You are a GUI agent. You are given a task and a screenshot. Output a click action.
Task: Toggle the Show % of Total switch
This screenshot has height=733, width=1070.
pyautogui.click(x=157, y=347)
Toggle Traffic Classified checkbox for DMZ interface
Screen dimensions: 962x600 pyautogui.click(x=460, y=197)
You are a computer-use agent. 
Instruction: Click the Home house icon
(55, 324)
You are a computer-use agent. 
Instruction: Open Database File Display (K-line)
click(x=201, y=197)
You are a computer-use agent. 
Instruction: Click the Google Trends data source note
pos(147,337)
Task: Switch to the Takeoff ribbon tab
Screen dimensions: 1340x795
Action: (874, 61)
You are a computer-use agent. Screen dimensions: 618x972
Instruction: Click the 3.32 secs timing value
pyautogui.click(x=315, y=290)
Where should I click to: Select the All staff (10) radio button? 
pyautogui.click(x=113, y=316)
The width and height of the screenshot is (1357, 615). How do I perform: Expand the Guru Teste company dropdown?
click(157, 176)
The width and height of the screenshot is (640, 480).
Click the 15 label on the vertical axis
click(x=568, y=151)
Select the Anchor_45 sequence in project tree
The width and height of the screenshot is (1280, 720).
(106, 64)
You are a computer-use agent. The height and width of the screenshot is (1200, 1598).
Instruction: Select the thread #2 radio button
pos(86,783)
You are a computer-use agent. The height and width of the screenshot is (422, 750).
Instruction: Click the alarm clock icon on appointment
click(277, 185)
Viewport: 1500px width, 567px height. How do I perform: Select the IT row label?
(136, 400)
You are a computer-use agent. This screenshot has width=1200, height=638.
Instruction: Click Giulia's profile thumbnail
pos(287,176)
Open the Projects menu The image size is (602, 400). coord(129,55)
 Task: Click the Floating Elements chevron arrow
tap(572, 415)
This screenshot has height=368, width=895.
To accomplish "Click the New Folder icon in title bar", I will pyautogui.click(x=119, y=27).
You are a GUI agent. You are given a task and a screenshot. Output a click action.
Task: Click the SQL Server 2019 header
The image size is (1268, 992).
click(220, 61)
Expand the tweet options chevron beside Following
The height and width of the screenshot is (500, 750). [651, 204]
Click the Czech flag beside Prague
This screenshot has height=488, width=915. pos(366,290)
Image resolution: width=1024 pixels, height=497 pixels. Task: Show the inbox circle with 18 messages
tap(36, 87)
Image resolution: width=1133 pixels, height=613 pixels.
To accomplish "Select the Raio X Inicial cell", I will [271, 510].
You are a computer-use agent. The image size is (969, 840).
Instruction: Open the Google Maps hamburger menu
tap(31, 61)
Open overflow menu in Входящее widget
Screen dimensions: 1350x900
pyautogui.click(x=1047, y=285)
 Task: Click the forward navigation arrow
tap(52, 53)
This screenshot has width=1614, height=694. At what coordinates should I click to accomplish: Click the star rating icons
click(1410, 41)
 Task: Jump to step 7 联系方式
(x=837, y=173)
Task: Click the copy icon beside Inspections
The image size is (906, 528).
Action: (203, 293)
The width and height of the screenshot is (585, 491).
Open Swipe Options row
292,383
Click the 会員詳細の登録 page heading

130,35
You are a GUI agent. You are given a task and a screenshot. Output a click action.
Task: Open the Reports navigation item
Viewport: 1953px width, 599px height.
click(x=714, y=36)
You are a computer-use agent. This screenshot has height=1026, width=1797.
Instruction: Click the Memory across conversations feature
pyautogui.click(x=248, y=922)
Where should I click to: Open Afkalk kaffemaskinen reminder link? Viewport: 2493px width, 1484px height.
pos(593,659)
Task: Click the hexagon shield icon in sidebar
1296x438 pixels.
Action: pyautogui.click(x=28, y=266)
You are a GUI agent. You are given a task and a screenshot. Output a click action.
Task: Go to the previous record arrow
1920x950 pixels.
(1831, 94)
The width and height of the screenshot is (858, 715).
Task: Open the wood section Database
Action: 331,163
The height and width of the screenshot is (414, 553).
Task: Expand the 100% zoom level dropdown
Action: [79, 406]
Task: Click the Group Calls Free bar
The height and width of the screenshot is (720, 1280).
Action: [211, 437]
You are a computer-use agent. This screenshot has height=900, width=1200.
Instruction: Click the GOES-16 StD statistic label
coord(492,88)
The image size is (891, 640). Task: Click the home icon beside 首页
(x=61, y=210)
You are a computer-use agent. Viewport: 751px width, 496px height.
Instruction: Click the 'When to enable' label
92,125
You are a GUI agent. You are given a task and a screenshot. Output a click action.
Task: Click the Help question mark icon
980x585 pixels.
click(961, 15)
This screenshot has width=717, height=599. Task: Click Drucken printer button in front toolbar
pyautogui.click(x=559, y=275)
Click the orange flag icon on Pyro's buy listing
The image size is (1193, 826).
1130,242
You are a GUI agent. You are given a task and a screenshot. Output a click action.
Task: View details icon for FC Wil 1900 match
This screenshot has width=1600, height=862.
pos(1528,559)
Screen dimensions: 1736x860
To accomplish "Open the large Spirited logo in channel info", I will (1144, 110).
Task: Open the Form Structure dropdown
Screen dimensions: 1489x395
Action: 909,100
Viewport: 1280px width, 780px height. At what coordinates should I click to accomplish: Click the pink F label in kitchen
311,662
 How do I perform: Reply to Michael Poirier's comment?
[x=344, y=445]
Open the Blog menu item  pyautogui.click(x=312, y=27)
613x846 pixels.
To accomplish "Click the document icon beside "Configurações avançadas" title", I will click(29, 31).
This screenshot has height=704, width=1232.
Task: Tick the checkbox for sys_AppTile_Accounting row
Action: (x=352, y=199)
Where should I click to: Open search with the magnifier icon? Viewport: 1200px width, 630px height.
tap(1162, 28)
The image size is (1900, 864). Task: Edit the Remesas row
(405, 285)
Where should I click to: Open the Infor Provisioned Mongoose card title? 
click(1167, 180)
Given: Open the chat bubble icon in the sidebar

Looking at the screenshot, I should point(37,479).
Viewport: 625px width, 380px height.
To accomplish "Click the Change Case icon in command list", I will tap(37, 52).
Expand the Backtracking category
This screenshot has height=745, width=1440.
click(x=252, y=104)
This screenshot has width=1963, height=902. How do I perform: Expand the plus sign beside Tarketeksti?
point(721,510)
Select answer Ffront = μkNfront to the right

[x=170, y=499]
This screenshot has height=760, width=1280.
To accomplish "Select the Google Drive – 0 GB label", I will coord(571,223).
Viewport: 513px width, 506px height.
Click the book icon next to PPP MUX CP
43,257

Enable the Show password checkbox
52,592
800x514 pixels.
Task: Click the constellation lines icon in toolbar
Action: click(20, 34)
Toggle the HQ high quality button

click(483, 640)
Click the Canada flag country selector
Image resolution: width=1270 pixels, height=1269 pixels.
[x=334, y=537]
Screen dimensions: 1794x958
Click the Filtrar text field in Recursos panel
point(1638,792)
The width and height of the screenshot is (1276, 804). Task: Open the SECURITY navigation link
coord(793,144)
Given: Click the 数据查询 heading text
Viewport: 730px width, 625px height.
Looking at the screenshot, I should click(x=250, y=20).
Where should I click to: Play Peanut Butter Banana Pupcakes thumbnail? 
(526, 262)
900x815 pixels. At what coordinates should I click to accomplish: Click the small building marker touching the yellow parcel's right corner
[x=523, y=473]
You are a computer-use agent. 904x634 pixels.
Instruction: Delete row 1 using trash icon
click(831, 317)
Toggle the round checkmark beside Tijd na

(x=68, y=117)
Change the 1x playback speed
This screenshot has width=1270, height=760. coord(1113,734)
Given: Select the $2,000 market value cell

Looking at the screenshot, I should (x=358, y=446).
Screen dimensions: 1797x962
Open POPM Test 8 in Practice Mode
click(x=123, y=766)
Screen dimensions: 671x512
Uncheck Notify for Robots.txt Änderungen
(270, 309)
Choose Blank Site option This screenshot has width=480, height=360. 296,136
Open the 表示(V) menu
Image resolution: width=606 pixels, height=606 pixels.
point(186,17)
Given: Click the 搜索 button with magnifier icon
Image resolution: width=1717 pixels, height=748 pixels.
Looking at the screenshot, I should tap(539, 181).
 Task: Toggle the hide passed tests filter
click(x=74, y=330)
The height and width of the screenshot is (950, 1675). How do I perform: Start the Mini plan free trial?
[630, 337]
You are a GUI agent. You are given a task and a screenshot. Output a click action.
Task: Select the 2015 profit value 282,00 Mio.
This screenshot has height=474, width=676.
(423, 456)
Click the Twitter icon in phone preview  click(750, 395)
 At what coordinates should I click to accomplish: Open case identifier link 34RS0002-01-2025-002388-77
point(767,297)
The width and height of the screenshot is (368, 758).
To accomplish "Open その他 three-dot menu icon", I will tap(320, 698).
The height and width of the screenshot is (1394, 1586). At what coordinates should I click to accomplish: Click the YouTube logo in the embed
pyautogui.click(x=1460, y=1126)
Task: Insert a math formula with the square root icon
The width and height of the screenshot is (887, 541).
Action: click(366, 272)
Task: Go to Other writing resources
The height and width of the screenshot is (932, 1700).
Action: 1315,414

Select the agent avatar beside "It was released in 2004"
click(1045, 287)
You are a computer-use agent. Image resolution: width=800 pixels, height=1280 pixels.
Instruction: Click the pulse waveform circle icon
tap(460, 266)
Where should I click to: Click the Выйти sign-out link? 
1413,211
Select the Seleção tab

^^^^^^^^

Copy the entries above exactly, but only from the line holding "You are a computer-use agent. Viewport: 751px" through the line holding "Screen dimensions: 1736x860", both included.

RESPONSE BELOW:
You are a computer-use agent. Viewport: 751px width, 496px height.
Instruction: Click the 'When to enable' label
92,125
You are a GUI agent. You are given a task and a screenshot. Output a click action.
Task: Click the Help question mark icon
980x585 pixels.
click(961, 15)
This screenshot has width=717, height=599. Task: Click Drucken printer button in front toolbar
pyautogui.click(x=559, y=275)
Click the orange flag icon on Pyro's buy listing
The image size is (1193, 826).
1130,242
You are a GUI agent. You are given a task and a screenshot. Output a click action.
Task: View details icon for FC Wil 1900 match
This screenshot has width=1600, height=862.
pos(1528,559)
Screen dimensions: 1736x860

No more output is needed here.